On the long running hit game show, "Let's Make a Deal," Monty Hall would ask the contestant which of three doors he or she wants. Behind each door is a prize, only one of which is valuable. After the contestant chooses a door, Hall opened one of the other doors and revealed a worthless prize. Then he would ask the contestant if he or she wanted to switch doors. To maximize chances of winning, one should always switch.

To analyze the problem, suppose I were to pick door number 1 and then was revealed door number 3 to be the worthless prize. Now I know the prize is either behind the door I chose or door number 2. It appears that the probability of winning is 50% and switching doesn't increase or decrease my chances.

Think of the problem this way. The probability that the prize is behind door number 1 given that the prize is not behind door number 3. The probability behind door number 1 equals 1/3 since there are 3 doors to choose from. The probability the prize is behind door number 1 or 2 knowing it is not behind door number 3 is 1/2.

The problem involves the use of conditional probability. Suppose you have events A and B, then the probability of A given B equals the probability of A and B divided by the probability of B. This is denoted as P(A/B) = P(A and B)/P(B).

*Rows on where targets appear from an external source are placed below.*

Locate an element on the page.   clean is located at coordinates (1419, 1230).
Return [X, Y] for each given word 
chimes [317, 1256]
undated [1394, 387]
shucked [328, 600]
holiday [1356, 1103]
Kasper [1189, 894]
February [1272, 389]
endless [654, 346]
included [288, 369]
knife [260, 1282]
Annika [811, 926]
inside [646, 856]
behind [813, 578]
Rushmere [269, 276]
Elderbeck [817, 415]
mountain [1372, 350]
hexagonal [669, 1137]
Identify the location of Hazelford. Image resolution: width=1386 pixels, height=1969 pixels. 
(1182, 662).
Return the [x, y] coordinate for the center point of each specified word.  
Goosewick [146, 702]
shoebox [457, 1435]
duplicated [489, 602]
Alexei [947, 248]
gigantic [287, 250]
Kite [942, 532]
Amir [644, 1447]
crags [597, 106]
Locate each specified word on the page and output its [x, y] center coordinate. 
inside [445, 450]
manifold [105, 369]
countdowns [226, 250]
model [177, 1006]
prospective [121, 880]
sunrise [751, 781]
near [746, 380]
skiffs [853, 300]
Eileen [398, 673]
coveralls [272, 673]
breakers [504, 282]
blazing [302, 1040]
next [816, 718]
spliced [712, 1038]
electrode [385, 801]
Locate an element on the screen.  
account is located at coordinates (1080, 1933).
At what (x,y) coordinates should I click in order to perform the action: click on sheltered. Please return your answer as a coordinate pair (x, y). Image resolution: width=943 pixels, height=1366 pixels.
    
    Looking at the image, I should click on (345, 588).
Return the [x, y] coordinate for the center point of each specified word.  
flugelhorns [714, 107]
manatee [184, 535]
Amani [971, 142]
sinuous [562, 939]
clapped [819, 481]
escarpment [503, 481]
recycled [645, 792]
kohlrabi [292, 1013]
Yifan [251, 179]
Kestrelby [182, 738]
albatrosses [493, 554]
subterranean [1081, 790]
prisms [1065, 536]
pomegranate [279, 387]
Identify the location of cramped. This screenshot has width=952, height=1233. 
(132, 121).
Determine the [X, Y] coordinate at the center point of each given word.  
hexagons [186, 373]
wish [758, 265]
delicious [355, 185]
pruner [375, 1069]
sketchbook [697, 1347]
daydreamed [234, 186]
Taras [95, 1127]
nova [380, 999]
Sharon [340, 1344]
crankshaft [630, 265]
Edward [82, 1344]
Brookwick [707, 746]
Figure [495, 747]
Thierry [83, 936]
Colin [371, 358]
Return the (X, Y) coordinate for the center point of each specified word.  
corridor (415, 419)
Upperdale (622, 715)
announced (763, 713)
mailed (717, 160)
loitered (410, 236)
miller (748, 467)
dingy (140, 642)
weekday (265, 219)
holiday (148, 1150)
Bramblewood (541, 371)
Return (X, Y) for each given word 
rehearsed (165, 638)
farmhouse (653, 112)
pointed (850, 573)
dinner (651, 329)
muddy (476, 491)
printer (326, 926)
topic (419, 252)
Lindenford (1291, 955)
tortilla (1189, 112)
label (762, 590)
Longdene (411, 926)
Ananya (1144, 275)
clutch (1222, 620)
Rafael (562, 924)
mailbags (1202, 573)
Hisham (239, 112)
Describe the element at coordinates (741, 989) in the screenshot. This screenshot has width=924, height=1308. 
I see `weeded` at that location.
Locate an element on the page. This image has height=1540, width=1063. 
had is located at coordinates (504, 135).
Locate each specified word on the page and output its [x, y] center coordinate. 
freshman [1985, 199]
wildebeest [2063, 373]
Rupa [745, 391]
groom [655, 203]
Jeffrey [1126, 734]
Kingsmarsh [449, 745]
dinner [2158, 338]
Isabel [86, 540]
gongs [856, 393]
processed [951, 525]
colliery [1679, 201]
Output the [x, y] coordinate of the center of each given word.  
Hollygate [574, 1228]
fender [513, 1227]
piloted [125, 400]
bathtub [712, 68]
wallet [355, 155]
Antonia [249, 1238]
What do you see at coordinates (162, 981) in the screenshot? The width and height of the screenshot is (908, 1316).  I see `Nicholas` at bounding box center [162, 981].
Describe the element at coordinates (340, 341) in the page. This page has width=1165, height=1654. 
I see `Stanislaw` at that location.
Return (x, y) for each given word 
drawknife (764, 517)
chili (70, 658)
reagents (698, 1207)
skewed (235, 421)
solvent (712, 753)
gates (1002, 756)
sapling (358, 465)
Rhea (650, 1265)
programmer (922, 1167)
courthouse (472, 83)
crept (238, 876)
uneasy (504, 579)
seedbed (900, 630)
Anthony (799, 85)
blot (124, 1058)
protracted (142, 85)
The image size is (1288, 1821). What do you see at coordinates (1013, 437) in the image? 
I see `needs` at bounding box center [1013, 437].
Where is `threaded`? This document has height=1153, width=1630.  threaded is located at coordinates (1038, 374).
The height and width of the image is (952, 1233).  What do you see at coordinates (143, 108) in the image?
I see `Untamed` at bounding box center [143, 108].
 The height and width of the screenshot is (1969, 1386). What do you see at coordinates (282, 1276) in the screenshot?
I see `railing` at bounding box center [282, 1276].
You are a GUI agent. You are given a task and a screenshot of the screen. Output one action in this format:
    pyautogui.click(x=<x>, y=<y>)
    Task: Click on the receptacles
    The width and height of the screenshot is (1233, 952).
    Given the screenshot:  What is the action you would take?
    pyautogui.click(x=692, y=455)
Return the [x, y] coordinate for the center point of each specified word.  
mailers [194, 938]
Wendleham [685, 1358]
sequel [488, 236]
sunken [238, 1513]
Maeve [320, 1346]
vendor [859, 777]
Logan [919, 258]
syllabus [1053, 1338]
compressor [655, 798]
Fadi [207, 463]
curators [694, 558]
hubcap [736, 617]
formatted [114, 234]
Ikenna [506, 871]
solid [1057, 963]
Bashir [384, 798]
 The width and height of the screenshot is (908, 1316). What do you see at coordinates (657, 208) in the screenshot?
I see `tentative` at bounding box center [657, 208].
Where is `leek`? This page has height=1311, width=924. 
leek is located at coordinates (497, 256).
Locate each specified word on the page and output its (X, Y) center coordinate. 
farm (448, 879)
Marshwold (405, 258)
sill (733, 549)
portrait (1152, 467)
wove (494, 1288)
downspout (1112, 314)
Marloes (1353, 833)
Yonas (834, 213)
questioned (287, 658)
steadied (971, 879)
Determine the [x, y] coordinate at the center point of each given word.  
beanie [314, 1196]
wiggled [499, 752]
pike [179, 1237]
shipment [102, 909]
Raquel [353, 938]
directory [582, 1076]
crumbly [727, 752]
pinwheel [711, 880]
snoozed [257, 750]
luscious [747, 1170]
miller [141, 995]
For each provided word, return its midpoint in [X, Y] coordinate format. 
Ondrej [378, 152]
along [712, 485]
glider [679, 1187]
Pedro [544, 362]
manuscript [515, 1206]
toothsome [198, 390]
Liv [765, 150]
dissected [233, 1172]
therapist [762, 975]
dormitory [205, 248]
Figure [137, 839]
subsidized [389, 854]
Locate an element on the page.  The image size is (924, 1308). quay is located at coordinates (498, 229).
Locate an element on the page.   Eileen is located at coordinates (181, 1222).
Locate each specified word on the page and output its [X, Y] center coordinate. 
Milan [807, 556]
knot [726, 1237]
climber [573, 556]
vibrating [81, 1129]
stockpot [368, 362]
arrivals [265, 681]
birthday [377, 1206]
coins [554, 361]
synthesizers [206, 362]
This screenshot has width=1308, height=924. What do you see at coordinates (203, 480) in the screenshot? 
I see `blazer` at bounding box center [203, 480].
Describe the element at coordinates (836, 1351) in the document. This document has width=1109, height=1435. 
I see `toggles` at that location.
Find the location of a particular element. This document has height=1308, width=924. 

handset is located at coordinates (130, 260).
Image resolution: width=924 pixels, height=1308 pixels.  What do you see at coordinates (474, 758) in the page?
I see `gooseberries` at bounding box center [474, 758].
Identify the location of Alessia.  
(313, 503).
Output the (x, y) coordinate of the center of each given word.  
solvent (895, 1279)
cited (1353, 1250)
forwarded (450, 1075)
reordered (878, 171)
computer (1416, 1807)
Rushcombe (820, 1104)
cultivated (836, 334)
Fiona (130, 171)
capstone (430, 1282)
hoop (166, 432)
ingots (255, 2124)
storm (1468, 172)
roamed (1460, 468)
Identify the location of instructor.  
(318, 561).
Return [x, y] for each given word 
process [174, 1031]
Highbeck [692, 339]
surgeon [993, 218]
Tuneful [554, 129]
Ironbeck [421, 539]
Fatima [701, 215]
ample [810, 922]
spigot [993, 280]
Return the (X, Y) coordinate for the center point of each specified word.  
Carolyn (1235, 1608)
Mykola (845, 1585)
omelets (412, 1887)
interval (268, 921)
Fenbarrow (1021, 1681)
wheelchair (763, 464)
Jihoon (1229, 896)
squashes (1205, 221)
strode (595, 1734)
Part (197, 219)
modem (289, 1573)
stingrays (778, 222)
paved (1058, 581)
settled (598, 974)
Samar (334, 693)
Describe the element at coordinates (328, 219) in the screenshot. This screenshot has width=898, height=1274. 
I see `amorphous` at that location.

Using the formula for conditional probability, you will find the probability of winning if switching is (1/3)/(1/2) = 2/3. Another way to think of this is that if you switch, the only way that you lose is if the prize was behind the door you initially picked, which has probability of winning 1/3. So the probability that you win is 1 - 1/3 = 2/3.

Although switching doesn't seem to give the best chance of winning, you can conduct an experiment. Play the game with someone assuming the role of Monty Hall and you'll find out as you increase the number of games you play, you'll win approximately 2 out 3 times.